La nozione dicotomia idea/espressione sta ad indicare che il diritto d'autore non protegge dati, idee, fatti storici, formule matematiche, etc ma solo "espressioni", quindi un processo di text-and-data-mining che è teso all'estrazione di dati, in quanto tali non oggetto di protezione autoriale, non dovrebbe a rigor di logica causare una violazione del diritto d'autore. Questo anche nel caso in cui per estrarre l'elemento improteggibile dato/idea si debba preliminarmente fare una copia (diritto esclusivo) di ciò che è proteggibile invece, l'"espressione" in cui è espressa l'idea/dato. Questa conclusione è palesemente accettata dalla giurisprudenza statunitense fin dai tempi del caso Baker v Selden (1884) e a seguito dell'affermazione della dottrina del fair use, non invece in diritto UE, dove pare prevalente l'opinione che una copia intermedia anche se effettuata per estrarre e utilizzare elementi non protetti dal diritto d'autore, quindi nel pubblico dominio, comunque violi tali diritti e sia fonte di responsabilità per violazione.
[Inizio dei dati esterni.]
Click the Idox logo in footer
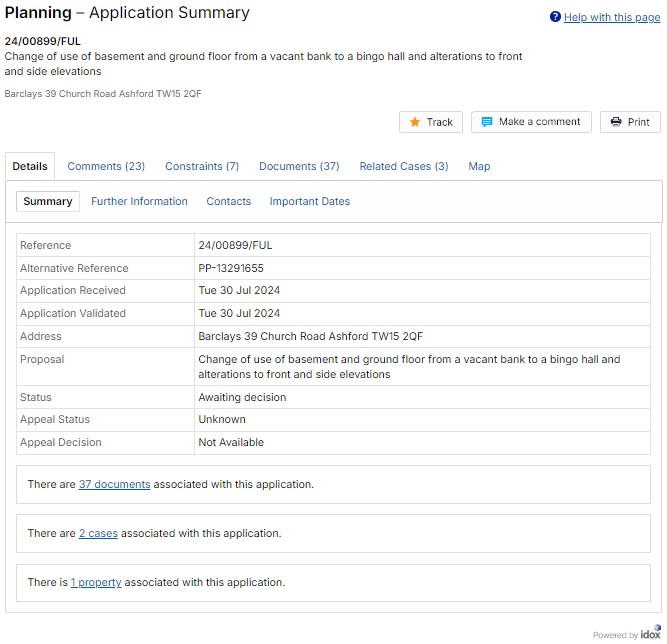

Questa la ragione per cui in diritto EU abbiamo introdotto eccezioni e limitazioni specifiche per il text-and-data-mining. Sostenendo che la dicotomia/idea espressione sia la grundnorm del diritto d'autore, sostengo anche che qualsiasi conclusione che porti a identificare una violazione in processi di utilizzo di espressioni proteggibili per estrarre elementi improteggibili sia incompatibile con i principi generali e strutturali del diritto d'autore.

Giancarlo

On Fri, Sep 6, 2024 at 1:12 AM Giacomo Tesio <giacomo@tesio.it> wrote:
Salve Giancarlo,

posso approfittare della tua competenza per un chiarimento?

Cosa c'entra la

> "dicotomia idea/espressione", forse la grundnorm del diritto d'autore

?

Dentro un software programmato statisticamente non c'è alcuna mente che
possa elaborare idee, solo un intricato sistema automatico di collage
delle espressioni. Lo chiamano "machine learning" per ingannare coloro
che non sanno come funziona quel tipo di software, ma non c'è nessuno
che apprenda alcunché, nemmeno dentro una "rete neurale artificiale".